Problem to work on |
Copy out each line of the material below that contains the word "Editor".

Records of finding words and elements

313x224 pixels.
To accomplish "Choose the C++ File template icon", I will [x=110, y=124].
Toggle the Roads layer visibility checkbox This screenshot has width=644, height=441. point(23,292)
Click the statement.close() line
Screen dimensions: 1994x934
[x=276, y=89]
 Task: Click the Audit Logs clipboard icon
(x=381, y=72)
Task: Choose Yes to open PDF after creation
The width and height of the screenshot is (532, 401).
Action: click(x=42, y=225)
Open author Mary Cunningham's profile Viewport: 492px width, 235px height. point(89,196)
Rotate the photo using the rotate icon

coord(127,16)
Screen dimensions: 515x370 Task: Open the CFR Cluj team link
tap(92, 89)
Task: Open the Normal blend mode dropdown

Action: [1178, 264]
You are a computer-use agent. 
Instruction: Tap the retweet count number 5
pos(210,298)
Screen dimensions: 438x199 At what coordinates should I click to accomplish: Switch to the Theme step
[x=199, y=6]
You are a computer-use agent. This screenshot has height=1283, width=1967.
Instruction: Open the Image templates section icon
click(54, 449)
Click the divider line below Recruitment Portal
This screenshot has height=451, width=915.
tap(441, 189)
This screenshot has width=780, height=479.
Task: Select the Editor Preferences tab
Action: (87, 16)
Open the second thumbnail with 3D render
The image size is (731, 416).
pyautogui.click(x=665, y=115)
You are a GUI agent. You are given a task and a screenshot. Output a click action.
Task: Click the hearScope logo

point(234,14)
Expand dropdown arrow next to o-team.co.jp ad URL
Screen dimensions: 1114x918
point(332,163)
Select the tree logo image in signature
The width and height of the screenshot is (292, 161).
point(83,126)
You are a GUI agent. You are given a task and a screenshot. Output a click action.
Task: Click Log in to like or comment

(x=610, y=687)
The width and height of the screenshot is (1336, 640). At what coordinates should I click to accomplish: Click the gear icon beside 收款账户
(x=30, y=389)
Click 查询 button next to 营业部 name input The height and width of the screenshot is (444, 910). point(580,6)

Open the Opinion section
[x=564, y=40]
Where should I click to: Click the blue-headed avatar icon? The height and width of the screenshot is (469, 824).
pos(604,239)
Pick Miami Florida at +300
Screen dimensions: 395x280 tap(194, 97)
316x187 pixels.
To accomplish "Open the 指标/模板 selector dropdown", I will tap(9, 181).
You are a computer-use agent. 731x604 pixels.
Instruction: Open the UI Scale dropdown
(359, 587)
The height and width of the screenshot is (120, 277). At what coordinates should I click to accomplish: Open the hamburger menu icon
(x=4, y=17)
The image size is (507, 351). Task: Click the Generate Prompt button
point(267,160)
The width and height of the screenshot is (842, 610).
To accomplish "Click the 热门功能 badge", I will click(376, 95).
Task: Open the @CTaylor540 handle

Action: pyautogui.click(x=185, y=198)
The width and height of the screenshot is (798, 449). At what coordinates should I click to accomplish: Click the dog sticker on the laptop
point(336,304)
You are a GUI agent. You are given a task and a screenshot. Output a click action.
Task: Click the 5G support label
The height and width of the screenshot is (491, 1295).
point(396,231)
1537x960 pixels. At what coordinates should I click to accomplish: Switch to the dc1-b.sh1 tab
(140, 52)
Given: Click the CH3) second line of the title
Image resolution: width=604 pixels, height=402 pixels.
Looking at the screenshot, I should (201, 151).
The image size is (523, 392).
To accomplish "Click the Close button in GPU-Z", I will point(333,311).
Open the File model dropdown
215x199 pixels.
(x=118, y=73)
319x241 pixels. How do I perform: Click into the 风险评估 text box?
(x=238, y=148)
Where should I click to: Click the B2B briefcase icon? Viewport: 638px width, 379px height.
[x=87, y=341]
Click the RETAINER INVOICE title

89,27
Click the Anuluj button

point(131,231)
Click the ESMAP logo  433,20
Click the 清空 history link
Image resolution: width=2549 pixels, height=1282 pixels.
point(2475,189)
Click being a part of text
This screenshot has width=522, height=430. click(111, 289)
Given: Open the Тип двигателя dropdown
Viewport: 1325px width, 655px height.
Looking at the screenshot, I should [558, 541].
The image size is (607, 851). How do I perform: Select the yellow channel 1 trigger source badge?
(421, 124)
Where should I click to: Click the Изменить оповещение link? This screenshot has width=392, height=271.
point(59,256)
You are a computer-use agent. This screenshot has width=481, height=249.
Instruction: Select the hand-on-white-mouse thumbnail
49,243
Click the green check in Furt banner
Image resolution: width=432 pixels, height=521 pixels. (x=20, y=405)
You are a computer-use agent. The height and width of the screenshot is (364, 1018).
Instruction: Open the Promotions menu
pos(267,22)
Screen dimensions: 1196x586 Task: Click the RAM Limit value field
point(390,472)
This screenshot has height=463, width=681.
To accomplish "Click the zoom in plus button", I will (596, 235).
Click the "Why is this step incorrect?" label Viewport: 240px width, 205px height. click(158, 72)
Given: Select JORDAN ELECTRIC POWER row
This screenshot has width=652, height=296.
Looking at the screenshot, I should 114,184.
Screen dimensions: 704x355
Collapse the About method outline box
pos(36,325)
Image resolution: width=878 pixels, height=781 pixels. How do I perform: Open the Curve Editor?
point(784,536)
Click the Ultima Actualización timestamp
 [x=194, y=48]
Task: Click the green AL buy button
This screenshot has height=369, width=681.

Worked solution |
Task: Select the Editor Preferences tab
Image resolution: width=878 pixels, height=781 pixels. How do I perform: Open the Curve Editor?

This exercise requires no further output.